This will not be an efficient way to write this if it's not calling our vectorized exp and specialized sum functions. ...

So the return type (double) doesn't change, it's just that std::vectors are mapped to Eigen types within the function.

I think this may be tricky to get return types back in a lot of cases. For instance, what happens to transpose as a function?

bob-carpenter · 2019-10-29T19:20:14Z

A matrix has contiguous memory, so it can be stored in a std::vector. If you store a row vector or column vector, you lose the type going to std::vector and if you store a matrix, you lose number of rows and columns.

andrjohns · 2019-10-30T01:52:00Z

Why do these need to directly call Eigen functions? Don't we usually want to call Stan functions instead to get more efficient derivatives?

I was referring to the matrix functions that have separate prim and rev implementations (e.g. log_sum_exp), so they would just be working with matrices/vectors of doubles (i.e. no need for autodiff/derivatives). The example I used (v.squaredNorm()) is from prim/mat/fun/dot_self.

This will not be an efficient way to write this if it's not calling our vectorized exp and specialized sum functions.

They're calling Eigen's vectorised functions, which can be faster (see this old forum post for benchmarking I've done with exp)

For instance, what happens to transpose as a function?

I'm not sure what you mean here. There isn't an arr definition of transpose, so I'm not sure why this would need to change?

I think this may be tricky to get return types back in a lot of cases

I think this comes down to the taxonomy of different types of matrix functions:

Reductions that return a scalar (e.g. log_sum_exp, dot_self)
Functions that directly modify the input (e.g. sort_asc)
Functions that return a vector of the same type as the input (e.g. value_of)

The first two should be simple enough - the return type is known for the first, and the input for the second is modified in-place. The third type will need some work to deduce the return container type (similar to apply_scalar_unary)

andrjohns · 2019-10-30T03:46:23Z

The third type will need some work to deduce the return container type

I've put together a very rough working example for this using log_softmax (suggestions appreciated). At the moment, log_softmax can only take column vectors as inputs (and subsequently return a column vector). The below function can work with any type of vector (column, row, and std::) as well as those vectors nested within an std::vector:

template <typename T, typename T_v = typename T::value_type,
          typename nest_vec_t = std::conditional_t<is_vector_like<T_v>::value,
                                                   T_v, T>,
          typename = require_vector_like_st<std::is_arithmetic, T>>
inline auto log_softmax(const T& v) {
  eigen_seq_view<T> u(v);
  check_nonzero_size("log_softmax", "v", u[0]);
  std::vector<nest_vec_t> result(u.size());
  for(int i = 0; i < u.size(); i++){
    result[i].resize(u[i].size());
    as_eigen(result[i]) = u[i].array() - log_sum_exp(u[i]);
  }
  return match_input_dim<T>(result);
}

eigen_seq_view works like vector_seq_view, except the view is to an eigen object (via as_eigen).
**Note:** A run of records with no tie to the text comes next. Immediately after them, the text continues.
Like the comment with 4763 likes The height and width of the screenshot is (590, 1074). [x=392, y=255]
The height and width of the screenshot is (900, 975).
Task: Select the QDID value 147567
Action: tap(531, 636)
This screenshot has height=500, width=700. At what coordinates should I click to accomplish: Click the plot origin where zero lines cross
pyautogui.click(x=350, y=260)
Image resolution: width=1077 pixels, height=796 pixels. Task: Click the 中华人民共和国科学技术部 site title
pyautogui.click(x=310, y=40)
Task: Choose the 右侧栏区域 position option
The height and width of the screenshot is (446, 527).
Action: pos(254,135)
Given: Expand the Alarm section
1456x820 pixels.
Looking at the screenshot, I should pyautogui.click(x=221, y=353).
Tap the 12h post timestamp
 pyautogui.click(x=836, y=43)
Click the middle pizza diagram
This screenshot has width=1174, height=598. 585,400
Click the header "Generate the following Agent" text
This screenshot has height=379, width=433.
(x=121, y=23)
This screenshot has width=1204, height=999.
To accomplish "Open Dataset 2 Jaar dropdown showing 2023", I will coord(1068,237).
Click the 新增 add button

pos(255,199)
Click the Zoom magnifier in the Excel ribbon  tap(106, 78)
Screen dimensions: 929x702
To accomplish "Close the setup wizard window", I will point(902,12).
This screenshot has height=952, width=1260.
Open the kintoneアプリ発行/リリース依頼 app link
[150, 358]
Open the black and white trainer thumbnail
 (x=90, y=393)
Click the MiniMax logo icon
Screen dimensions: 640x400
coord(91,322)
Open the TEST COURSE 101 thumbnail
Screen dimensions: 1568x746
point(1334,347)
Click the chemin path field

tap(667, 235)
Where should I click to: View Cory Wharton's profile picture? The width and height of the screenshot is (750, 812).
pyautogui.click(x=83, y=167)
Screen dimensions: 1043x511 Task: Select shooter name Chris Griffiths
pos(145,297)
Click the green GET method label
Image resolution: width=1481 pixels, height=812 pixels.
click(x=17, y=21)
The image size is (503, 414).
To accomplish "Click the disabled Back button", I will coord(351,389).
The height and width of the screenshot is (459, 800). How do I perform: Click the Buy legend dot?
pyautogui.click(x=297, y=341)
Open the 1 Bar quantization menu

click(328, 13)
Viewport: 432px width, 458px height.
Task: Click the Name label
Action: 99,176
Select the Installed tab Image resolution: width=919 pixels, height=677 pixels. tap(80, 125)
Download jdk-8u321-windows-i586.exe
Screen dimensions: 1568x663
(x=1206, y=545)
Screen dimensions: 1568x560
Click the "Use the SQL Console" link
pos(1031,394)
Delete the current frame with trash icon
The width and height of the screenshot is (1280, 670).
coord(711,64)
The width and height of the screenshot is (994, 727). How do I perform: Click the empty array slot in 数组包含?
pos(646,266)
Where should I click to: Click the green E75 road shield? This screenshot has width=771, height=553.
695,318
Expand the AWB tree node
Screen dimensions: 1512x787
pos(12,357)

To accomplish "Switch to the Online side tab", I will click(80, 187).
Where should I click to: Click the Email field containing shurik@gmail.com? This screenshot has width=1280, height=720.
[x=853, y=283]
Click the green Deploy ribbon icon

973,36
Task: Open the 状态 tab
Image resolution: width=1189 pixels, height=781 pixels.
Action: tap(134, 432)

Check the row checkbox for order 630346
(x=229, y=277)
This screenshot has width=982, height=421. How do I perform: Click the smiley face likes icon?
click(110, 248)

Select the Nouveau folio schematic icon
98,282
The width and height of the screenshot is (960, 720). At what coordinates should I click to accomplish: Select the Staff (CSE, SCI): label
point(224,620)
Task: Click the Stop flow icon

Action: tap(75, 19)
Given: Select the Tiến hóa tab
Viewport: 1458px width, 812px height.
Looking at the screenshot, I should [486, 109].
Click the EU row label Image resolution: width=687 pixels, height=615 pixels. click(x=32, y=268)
The results are stored in an std::vector ('result'), which is the size of the view (where the sizing works the same as vector_seq_view). For a non-nested vector (e.g. Eigen::VectorXd), this results vector will be size 1, whereas for a nested vector (e.g. std::vector<Eigen::VectorXd>) the vector will the length of the array.

The match_input_dim struct then determines whether to return the std::vector of results as-is (in the case of a nested input), or whether to return only the first entry (in the case of a non-nested input).

I probably didn't explain that very well, but here's the branch I'm working from which also includes tests for the new functionality in log_softmax as well as a similar refactor for log_sum_exp

SteveBronder · 2019-10-30T04:38:40Z

Getting over a cold so I'll post more tmrw. But why not have two methods? One that iterates on containers of scales and the other that iterates on containers of containers. C of C the iterator of scalars

andrjohns · 2019-10-30T05:11:35Z

But why not have two methods?

There's a non-zero chance I was trying to be too clever by squishing it all into one method. Putting it into two makes for much cleaner code:

template <typename T, typename = require_vector_like_st<std::is_arithmetic, T>>
inline T log_softmax(const T& v) {
  check_nonzero_size("log_softmax", "v", v);
  auto u = as_eigen(v);
  T result(u.size());
  as_eigen(result) = u.array() - log_sum_exp(u);
  return result;
}

template <typename T, typename = require_vector_like_st<std::is_arithmetic, T>>
inline std::vector<T> log_softmax(const std::vector<T>& v) {
  check_nonzero_size("log_softmax", "v", v);
  std::vector<T> result(v.size());
  for(int i = 0; i < v.size(); i++){
    result[i] = log_softmax(v[i]);
  }
  return result;
}

bbbales2 · 2019-10-30T14:31:05Z

This is really interesting. Since it seems you were able to ratchet this up to std::vector, what are the chances of me ever writing type-agnostic C++ code and controlling what types go into a function at the interface level?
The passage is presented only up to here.